A restituição foi celebrada com uma sessão em 9 de dezembro de 2013, presidida por Armando Pastrelli, vereador cassado em 1947 pelo Tribunal Superior Eleitoral (TSE) por ser comunista, e Moacir Longo, que perdeu o mandato em 1964, após o golpe que derrubou o presidente João Goulart. Uma placa de metal com o nome dos 42 parlamentares foi afixada no hall de entrada da CMSP.
“ESCLARECER AS VIOLAÇÕES”
A Comissão Municipal da Verdade Vladimir Herzog iniciou seus trabalhos em maio de 2012, com o objetivo de promover “esclarecimentos em relação às graves violações de direitos humanos ocorridas no Município de São Paulo ou praticadas por agentes públicos municipais” durante a ditadura militar. Foi uma das várias comissões que surgiram naquele ano, em casas legislativas, prefeituras, sindicatos e outras associações, para dar apoio aos trabalhos da Comissão Nacional da Verdade, que apresentou seu relatório final em 2014. Além da parceria com a Comissão Nacional, os vereadores paulistanos também atuaram juntos com a Comissão Estadual da Verdade Rubens Paiva, da Assembleia Legislativa de São Paulo.
“Foram dois anos de um trabalho exaustivo, muito isento, profissional e democrático. Procuramos trabalhar objetivamente, sem apontar o dedo para ninguém e sem livrar a cara de ninguém”, afirma o vereador Natalini. “Ouvimos tanto pessoas que foram presas pela ditadura como torturadores e assassinos”, complementa.

============

Instruções da tarefa — Dê continuidade ao texto sobre a Comissão Municipal da Verdade Vladimir Herzog, começando logo depois da última frase dele. Os dados não têm relação com o texto.

Extrato de dados —
============

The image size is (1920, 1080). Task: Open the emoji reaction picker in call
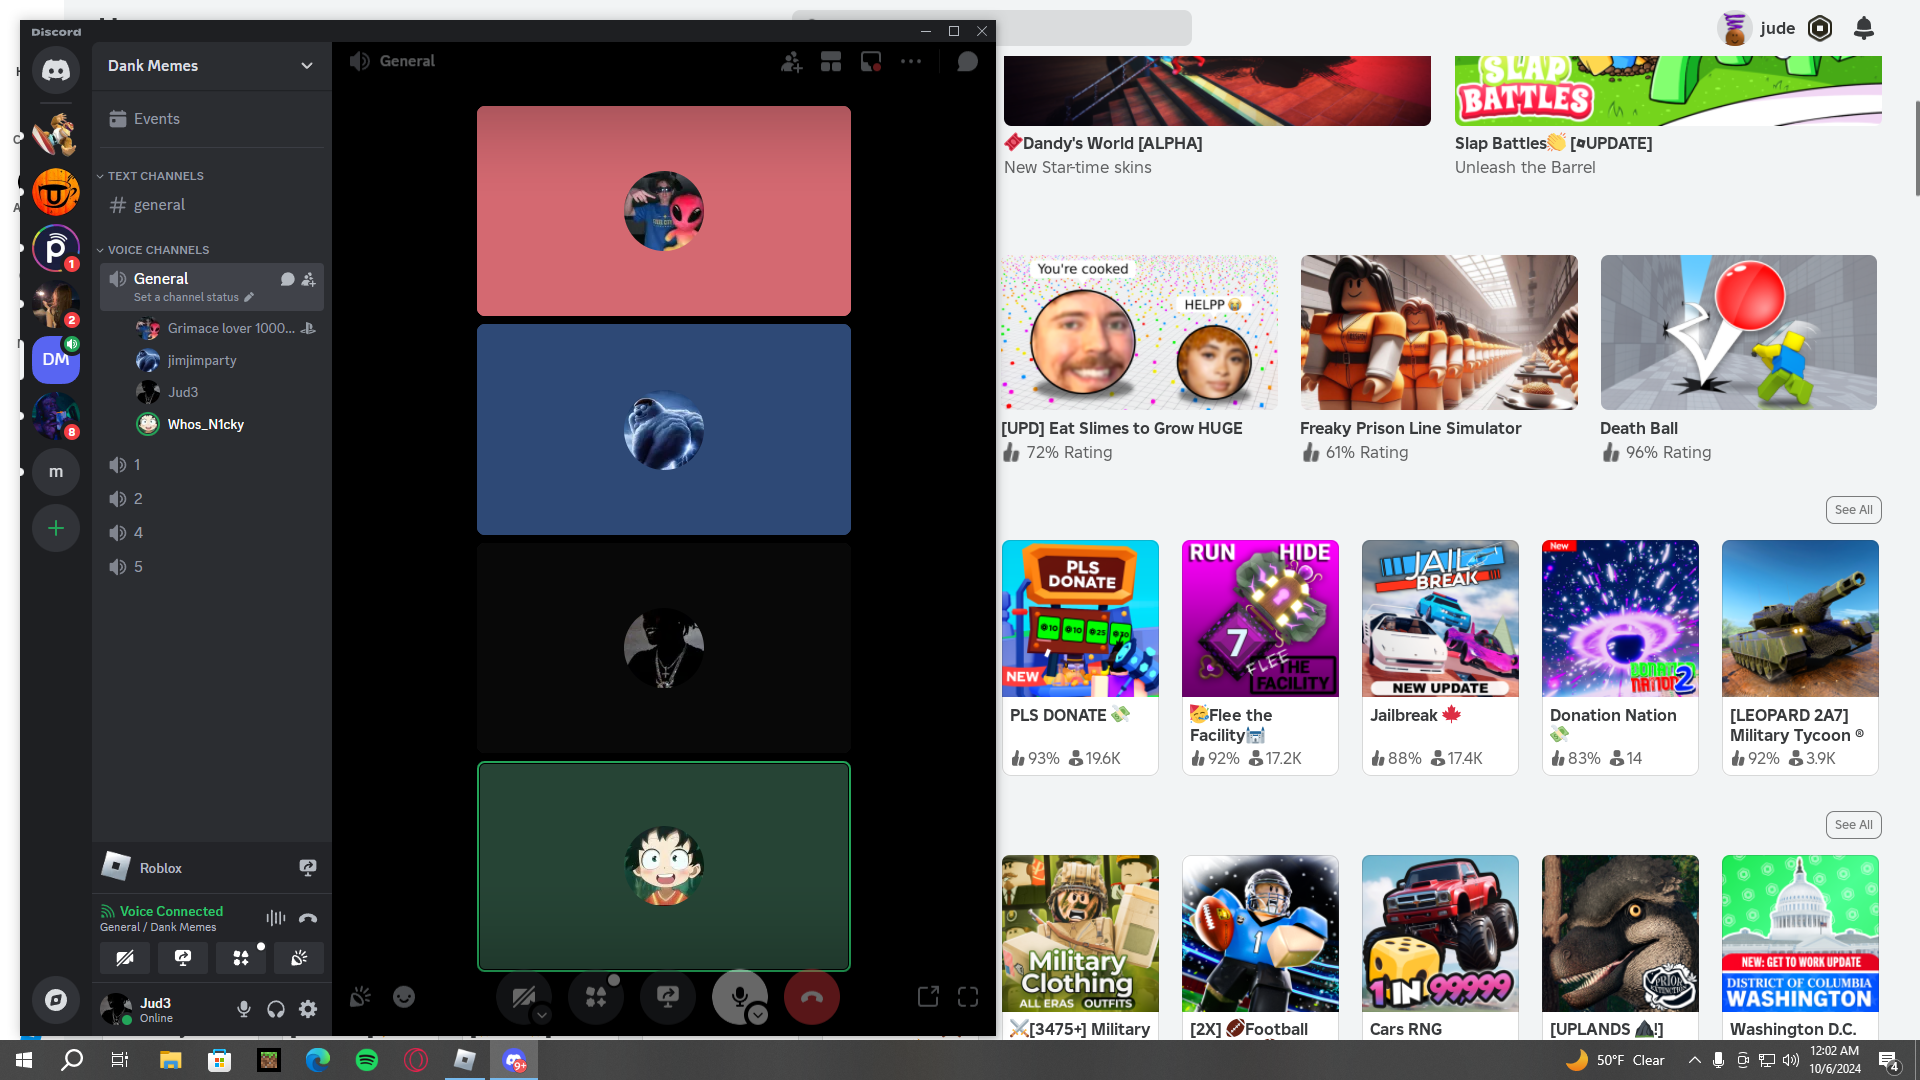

============

Resposta —
Um desses assassinos foi ouvido logo no início dos trabalhos, em maio de 2013, quando o presidente da Comissão foi até o Espírito Santo entrevistar o delegado de polícia Cláudio Antonio Guerra. Ele falou sobre pessoas que matou e corpos em que deu sumiço, retomando episódios descritos em seu livro Memórias de uma guerra suja.
Entretanto, nem todos os colaboradores da ditadura falaram com a mesma franqueza de Guerra. Outro delegado, Dirceu Gravina, apontado como torturador dos jornalistas Vladimir Herzog e Luiz Eduardo da Rocha Merlino e do advogado Aluízio Palhano Pedreira Ferreira, todos assassinados, foi ao Palácio Anchieta depor à Comissão, mas, ao chegar, exigiu uma audiência fechada. O pedido foi recusado pelos vereadores. O policial, então, desistiu de falar e voltou para casa.
Já Paulo Egydio Martins, governador de São Paulo entre 1975 e 1979, aceitou colaborar e contou que o aparelho repressivo do Estado havia recebido um robusto financiamento de empresários. Para falar sobre o apoio privado dado à ditadura, a comissão também convidou o economista Antonio Delfim Netto, ministro dos governos militares, que respondeu a todas as perguntas sem revelar nada. “A tudo ouviu com certo ar de comiseração divertida no rosto impassível e respondeu que jamais tomou conhecimento de financiamentos”, descreve o relatório.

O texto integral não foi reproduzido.